I for one am pleased to see the James Bond habit of impressing people by handing out metaphorical business cards on the flimsiest of pretexts is only reasonable when one has plot immunity. If one is not the lead, try more subtle methods. 

Hands up, everyone who is surprised that Varazda and Damiskos fall for each other despite their immediate antagonism. Let’s not always see the same hands. I suppose in any potential pairing, either the people will eventually fall for each other or they won’t. Call it 50/50 odds? Although it seems like these sort of pairs fall for each other more often than that. 

Note how I didn’t say secondary universe fantasy series.” While it is clear that this is not set in our own past, thus far there is not much evidence of actual magic … although no doubt there are people in that world who believe in it. This is another example of something for which I really need to coin a nice phrase, a mundane secondary universe. (I should add that the tech in the novel is appropriate for classical Greece, not our modern world. See Wings of Honneamise for a mundane secondary universe that features remnants of modern tech). 

Also: it is unfortunate but true that many of the ancient Greeks were judgemental xenophobes, as are some of the characters in the novel. 

The main plot (espionage carried out despite Aristokles’ stumbling efforts to inadvertently sabotage the op, evolving into the effort to defend some fishing huts from potentially homicidal philosophy students) seemed like something one might encounter in a Bujold story. Along those lines, the rapidly evolving plans of the students also seem Bujoldian (as in The Vor Game’s antagonist Cavilo1). That is praise, because I like Bujold stories. 

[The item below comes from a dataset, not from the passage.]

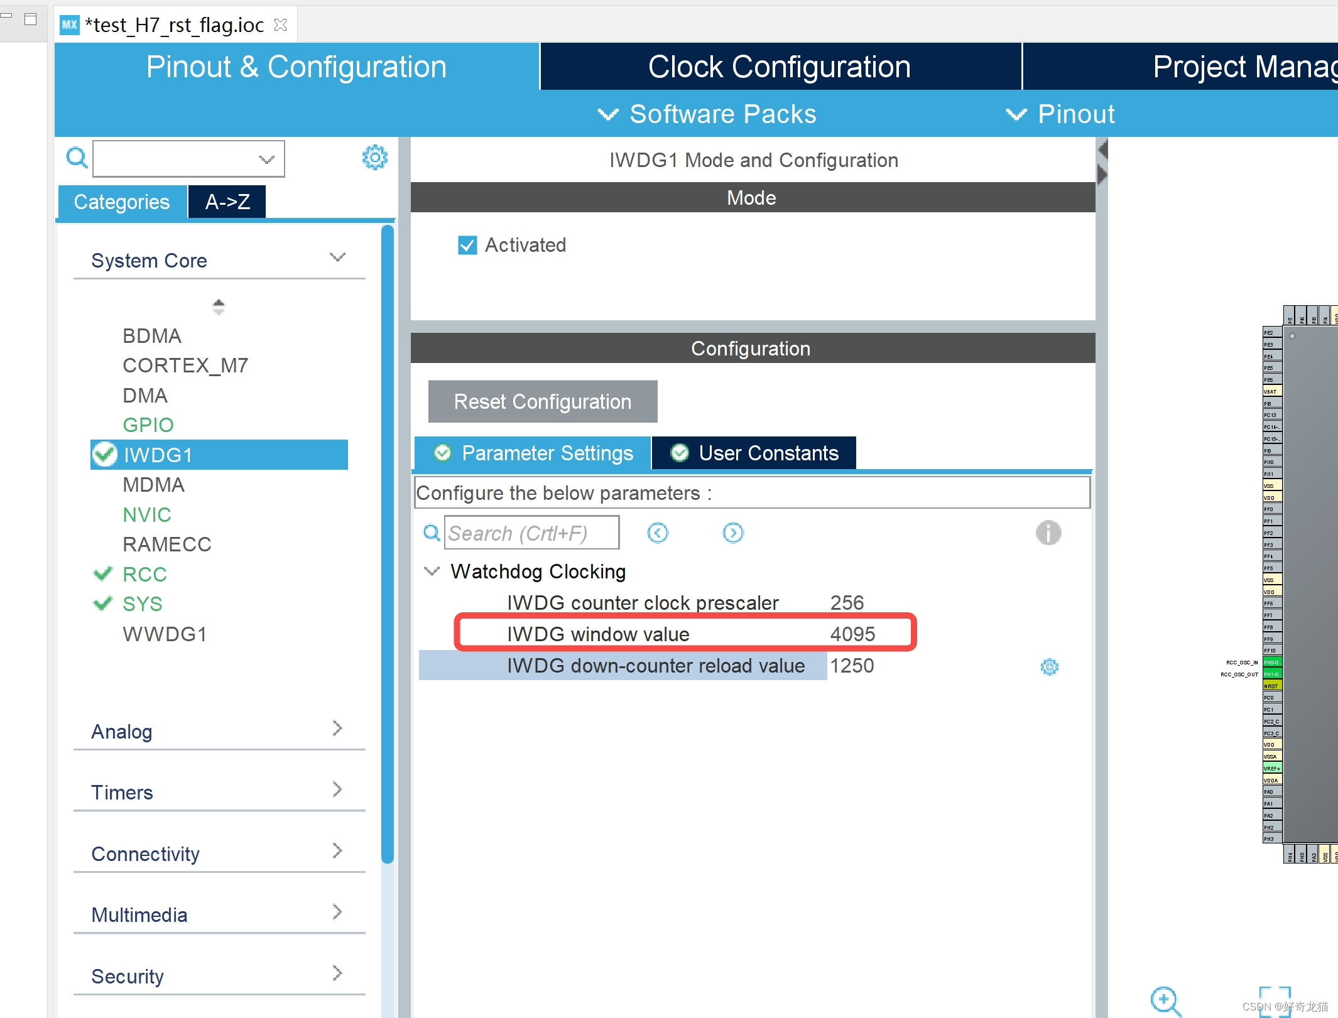
Task: Click the next search result arrow icon
Action: pyautogui.click(x=732, y=533)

Sword Dance is available here (Amazon US), here (Amazon Canada), here (Amazon UK), here (Barnes & Noble), here (Book Depository), and here (Chapters-Indigo).

1: To quote 

You should have stuck to your original contract. Or your second plan. Or your third. You should, in fact, have stuck to something. Anything. Your total self-interest didn’t make you strong, it made you a rag in the wind, anybody’s to pick up.